• _EXCERPTED RECORDS_
####################

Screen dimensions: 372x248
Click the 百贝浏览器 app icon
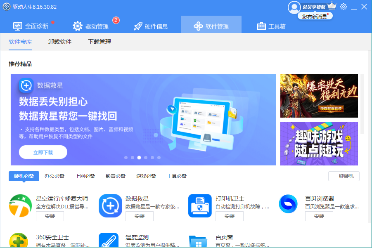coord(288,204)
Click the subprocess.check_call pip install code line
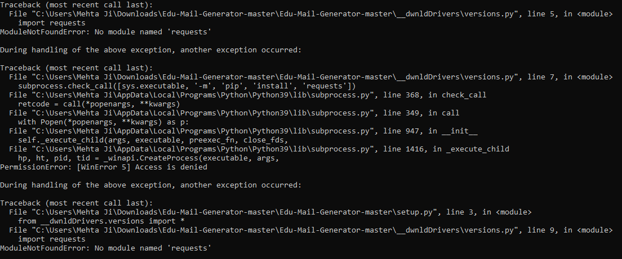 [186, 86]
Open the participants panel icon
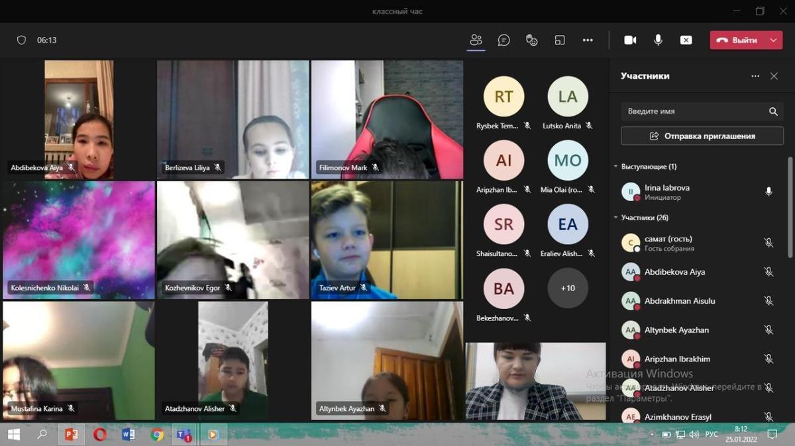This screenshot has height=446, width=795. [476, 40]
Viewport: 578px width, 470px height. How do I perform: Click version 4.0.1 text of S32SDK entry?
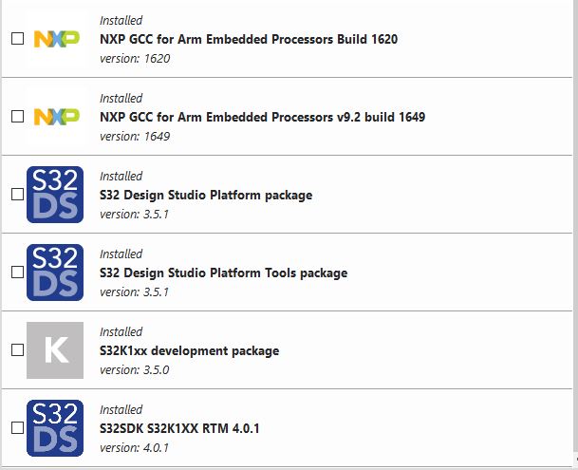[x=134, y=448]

####################

• _EXERCISE DESCRIPTION_
All that is required is an exact reproduction of the lines from the one containing "Viewport: 578px width, 470px" to the final line of the listing above, pictures omitted.

• _YOUR RESPONSE_
Viewport: 578px width, 470px height. How do I perform: Click version 4.0.1 text of S32SDK entry?
[x=134, y=448]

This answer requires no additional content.